The Web site ran afoul of Judge Jeffrey White after the Swiss-based Bank Julius Baer & Co. filed a lawsuit claiming a disgruntled executive fired for “misconduct” stole documents and posted them on Wikileaks, exposing the bank’s operation in the Cayman Islands to allegations of money laundering and helping tax evasion schemes.

That, of course, seemed plausible because many other proven tax evasion schemes have laundered money through the Cayman Islands and other Caribbean and Swiss points.

The incredibly credulous White ordered Wikileaks shut down by his hosting company, San Mateo-based Dynadot, and Dyandot said it would comply. His injunction sought to impose prior restraints on both Wikileaks and Dynadot, something U.S. appeals courts have almost never upheld outside times of declared war since the Revolution. Prior restraints imposed by the British on colonial newspapers and pampleteers, in fact, were one cause of the Revolution. They come when a government orders material suppressed before publication, whether or not it knows what might be published. Valid remedies for publication of false or malicious information, of course, are post-publication libel and slander actions, not fishing expeditions aimed at stopping embarrassing news stories.

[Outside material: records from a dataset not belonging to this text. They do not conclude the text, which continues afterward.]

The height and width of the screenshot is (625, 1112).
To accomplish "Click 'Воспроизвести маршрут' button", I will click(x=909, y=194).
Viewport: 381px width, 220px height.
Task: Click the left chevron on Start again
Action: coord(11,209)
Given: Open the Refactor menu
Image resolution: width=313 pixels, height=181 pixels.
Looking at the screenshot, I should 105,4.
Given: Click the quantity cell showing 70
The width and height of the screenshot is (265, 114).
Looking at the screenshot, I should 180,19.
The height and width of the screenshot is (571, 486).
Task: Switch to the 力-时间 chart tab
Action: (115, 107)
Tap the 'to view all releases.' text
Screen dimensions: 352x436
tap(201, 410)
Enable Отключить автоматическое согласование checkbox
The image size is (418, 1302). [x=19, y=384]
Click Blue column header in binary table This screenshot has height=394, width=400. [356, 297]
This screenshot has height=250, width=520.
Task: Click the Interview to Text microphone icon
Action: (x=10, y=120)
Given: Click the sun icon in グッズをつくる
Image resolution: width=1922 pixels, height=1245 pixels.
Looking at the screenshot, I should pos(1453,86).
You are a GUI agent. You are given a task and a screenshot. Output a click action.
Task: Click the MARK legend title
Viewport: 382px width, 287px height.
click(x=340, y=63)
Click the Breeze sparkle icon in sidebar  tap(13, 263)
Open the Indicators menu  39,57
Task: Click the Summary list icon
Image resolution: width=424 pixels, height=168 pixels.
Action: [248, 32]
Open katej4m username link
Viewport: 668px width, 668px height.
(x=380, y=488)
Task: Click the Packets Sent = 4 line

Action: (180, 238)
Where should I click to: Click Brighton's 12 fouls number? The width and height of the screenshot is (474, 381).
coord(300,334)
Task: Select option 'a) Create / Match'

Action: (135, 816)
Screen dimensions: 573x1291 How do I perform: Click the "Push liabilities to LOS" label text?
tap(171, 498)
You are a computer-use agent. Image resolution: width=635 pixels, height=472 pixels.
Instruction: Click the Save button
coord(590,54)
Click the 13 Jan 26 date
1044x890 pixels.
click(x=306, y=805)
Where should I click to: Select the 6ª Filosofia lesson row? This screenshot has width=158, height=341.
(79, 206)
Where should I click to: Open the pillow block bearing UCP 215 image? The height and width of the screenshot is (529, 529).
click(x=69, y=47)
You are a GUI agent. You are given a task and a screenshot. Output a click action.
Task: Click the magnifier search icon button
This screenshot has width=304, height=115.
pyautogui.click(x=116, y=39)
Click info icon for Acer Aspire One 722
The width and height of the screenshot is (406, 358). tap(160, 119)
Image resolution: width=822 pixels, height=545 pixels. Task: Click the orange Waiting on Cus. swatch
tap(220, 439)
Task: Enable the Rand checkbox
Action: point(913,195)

Free press groups and activists did not meekly accept White’s injunction, even though Wikileaks is hardly a part of the traditional media associated in many minds with First Amendment protections.

“Wikileaks’ silencing was sought by antidemocratic governments worldwide – including China, whose censors work mightily to block all access to the site,” said Peter Scheer of the California First Amendment Coalition. “Wikileaks’ plug was pulled, ironically, (not in China) but by a federal judge in San Francisco.”

From Indianapolis came an outcry from the Society of Professional Journalists, which quickly submitted a friend of the court brief opposing the injunction along with the Reporters Committee for Freedom of the Press, Scripps Howard Newspapers, the Associated Press, the American Society of Newspaper Editors, Gannett Co. (publishers of USA Today and more U.S. newspapers than any other firm) and the Newspaper Association of America. The challenge, thus, came from virtually the entire newspaper industry.

It was clear to most lawyers from the moment Judge White issued his injunction that the order would not stand long. Apparently, it didn’t take the judge long to realize this, either.

For less than a week after he issued his prior restraint order shutting down Wikileaks, the web site was back up with the Bank Julius Baer documents as its lead links. The site declares upfront that it is “developing an uncensorable system for untraceable mass document leaking and public analysis.” Just what governments and many corporations don’t want and just what the public often needs.

In response to all the motions and friend of court briefs filed by the media and public interest coalition aroused by his ruling, White reversed field and lifted his injunction before any appeals court got the chance to do it for him.

He acknowledged in open court that his order had led to questions about “a possible violation of the First Amendment.” As a teenager might put it, “well, duh.”

The real question here is how an American judge – any American judge – could be blind enough to believe the interests of a foreign bank (or any domestic government or business, either, for that matter) could possibly trump the force and power of the First Amendment. It’s a question that raises serious doubts about this judge’s own judgment.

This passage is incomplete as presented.